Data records
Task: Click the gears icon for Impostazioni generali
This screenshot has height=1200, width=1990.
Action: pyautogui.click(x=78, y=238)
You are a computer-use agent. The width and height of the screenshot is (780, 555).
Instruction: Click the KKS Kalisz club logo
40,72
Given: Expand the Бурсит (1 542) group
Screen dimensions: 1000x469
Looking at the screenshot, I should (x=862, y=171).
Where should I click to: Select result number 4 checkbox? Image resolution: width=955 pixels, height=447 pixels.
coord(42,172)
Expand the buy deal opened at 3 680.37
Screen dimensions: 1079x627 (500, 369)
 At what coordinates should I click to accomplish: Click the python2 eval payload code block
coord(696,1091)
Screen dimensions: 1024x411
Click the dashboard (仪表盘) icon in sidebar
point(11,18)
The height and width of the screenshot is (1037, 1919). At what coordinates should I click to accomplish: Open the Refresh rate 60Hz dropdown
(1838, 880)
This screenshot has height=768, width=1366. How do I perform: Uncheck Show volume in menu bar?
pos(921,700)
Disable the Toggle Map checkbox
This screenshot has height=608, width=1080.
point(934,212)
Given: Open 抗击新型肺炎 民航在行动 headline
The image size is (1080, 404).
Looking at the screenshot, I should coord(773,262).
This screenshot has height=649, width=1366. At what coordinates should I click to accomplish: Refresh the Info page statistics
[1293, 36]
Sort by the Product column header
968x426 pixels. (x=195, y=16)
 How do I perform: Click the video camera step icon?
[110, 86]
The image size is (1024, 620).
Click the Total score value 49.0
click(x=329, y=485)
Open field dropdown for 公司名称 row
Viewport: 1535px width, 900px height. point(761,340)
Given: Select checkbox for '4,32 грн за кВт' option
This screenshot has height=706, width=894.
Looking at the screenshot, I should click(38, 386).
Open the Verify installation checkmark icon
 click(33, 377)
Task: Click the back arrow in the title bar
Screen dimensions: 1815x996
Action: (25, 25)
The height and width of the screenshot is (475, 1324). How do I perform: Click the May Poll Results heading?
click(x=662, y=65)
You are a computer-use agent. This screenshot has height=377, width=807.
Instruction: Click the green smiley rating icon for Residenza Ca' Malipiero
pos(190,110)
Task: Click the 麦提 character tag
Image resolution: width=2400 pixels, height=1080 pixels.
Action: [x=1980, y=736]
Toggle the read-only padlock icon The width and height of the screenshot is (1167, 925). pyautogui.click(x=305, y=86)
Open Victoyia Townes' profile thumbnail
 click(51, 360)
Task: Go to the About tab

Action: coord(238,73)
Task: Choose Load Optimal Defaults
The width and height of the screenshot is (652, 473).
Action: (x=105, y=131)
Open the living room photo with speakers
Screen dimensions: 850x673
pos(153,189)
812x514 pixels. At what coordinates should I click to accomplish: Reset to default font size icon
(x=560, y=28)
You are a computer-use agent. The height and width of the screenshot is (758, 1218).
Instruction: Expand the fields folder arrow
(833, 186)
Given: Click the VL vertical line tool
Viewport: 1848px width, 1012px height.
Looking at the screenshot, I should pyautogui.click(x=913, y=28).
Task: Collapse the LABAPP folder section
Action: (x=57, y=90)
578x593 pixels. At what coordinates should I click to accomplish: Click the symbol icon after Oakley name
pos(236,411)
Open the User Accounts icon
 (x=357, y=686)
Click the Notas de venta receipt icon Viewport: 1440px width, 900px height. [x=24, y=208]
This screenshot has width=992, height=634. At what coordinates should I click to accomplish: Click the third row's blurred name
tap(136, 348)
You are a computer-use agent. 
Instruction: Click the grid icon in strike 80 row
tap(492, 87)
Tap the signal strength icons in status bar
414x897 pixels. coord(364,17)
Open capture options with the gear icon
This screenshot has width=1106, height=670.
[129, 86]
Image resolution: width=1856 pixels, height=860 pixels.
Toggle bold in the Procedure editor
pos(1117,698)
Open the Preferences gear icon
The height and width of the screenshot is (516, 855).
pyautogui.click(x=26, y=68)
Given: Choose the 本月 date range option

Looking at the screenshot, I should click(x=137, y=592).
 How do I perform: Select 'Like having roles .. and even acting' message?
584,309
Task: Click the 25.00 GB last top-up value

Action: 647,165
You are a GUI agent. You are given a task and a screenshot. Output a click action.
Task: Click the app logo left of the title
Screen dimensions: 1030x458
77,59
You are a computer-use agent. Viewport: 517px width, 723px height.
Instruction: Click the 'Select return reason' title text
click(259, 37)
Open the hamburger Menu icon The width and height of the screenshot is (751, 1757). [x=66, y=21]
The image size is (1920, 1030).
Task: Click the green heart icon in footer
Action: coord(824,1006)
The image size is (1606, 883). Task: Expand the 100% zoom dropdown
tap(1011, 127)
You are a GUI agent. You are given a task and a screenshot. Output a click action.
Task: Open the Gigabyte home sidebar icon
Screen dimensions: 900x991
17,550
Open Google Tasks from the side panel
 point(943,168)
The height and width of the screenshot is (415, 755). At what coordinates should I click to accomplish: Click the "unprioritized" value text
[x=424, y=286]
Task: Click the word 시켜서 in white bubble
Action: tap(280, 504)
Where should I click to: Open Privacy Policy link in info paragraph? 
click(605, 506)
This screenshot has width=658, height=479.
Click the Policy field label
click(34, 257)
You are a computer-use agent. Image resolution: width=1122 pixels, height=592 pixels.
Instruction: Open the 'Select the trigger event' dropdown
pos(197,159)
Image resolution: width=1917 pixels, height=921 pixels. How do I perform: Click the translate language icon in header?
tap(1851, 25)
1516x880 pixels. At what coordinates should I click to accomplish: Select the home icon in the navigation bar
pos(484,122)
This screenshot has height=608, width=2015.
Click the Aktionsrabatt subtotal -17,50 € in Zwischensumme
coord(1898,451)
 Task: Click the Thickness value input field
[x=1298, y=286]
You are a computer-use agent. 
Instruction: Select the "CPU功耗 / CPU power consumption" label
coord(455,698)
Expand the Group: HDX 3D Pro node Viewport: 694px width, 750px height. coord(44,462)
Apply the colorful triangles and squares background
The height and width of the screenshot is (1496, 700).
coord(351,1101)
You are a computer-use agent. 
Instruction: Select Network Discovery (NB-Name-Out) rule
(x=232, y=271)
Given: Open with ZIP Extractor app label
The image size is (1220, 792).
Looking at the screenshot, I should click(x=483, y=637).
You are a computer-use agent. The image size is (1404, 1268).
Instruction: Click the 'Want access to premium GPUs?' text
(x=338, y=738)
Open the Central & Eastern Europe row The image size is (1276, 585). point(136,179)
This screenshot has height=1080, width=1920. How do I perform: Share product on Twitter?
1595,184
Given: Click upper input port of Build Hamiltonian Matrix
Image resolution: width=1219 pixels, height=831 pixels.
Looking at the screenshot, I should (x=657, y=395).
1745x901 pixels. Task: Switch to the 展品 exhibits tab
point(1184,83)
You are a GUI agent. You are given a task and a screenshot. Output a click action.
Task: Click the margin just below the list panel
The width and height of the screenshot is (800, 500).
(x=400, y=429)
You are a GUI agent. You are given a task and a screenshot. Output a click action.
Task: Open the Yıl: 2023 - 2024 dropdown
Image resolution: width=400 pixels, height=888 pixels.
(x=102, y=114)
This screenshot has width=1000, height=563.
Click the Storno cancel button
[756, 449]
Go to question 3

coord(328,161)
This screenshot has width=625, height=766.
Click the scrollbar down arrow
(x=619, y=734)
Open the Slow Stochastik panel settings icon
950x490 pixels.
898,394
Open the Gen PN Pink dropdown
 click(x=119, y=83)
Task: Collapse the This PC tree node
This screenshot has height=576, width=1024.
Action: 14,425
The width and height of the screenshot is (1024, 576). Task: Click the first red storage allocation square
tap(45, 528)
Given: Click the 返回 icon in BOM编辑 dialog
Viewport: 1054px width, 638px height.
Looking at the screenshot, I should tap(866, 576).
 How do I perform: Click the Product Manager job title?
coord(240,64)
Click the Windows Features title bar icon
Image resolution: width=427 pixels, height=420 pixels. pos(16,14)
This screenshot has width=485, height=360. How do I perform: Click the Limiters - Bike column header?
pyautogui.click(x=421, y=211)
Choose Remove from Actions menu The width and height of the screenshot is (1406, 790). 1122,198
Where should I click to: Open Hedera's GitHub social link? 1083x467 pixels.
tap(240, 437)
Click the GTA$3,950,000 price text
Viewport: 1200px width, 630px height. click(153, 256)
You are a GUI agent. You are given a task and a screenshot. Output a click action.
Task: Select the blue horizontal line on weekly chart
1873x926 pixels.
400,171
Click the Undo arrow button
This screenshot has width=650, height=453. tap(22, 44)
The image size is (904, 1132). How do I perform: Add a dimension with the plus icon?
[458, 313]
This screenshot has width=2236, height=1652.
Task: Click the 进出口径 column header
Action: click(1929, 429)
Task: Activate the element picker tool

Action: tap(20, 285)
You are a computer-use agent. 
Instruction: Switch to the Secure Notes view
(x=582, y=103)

- [What needs to be done]: Reproduce verbatim the lines above, from the line with "Expand the buy deal opened at 3 680.37" through the line with "The image size is (1024, 620).".

- [Solved problem]:
Expand the buy deal opened at 3 680.37
Screen dimensions: 1079x627 (500, 369)
 At what coordinates should I click to accomplish: Click the python2 eval payload code block
coord(696,1091)
Screen dimensions: 1024x411
Click the dashboard (仪表盘) icon in sidebar
point(11,18)
The height and width of the screenshot is (1037, 1919). At what coordinates should I click to accomplish: Open the Refresh rate 60Hz dropdown
(1838, 880)
This screenshot has height=768, width=1366. How do I perform: Uncheck Show volume in menu bar?
pos(921,700)
Disable the Toggle Map checkbox
This screenshot has height=608, width=1080.
point(934,212)
Given: Open 抗击新型肺炎 民航在行动 headline
The image size is (1080, 404).
Looking at the screenshot, I should coord(773,262).
This screenshot has height=649, width=1366. At what coordinates should I click to accomplish: Refresh the Info page statistics
[1293, 36]
Sort by the Product column header
968x426 pixels. (x=195, y=16)
 How do I perform: Click the video camera step icon?
[110, 86]
The image size is (1024, 620).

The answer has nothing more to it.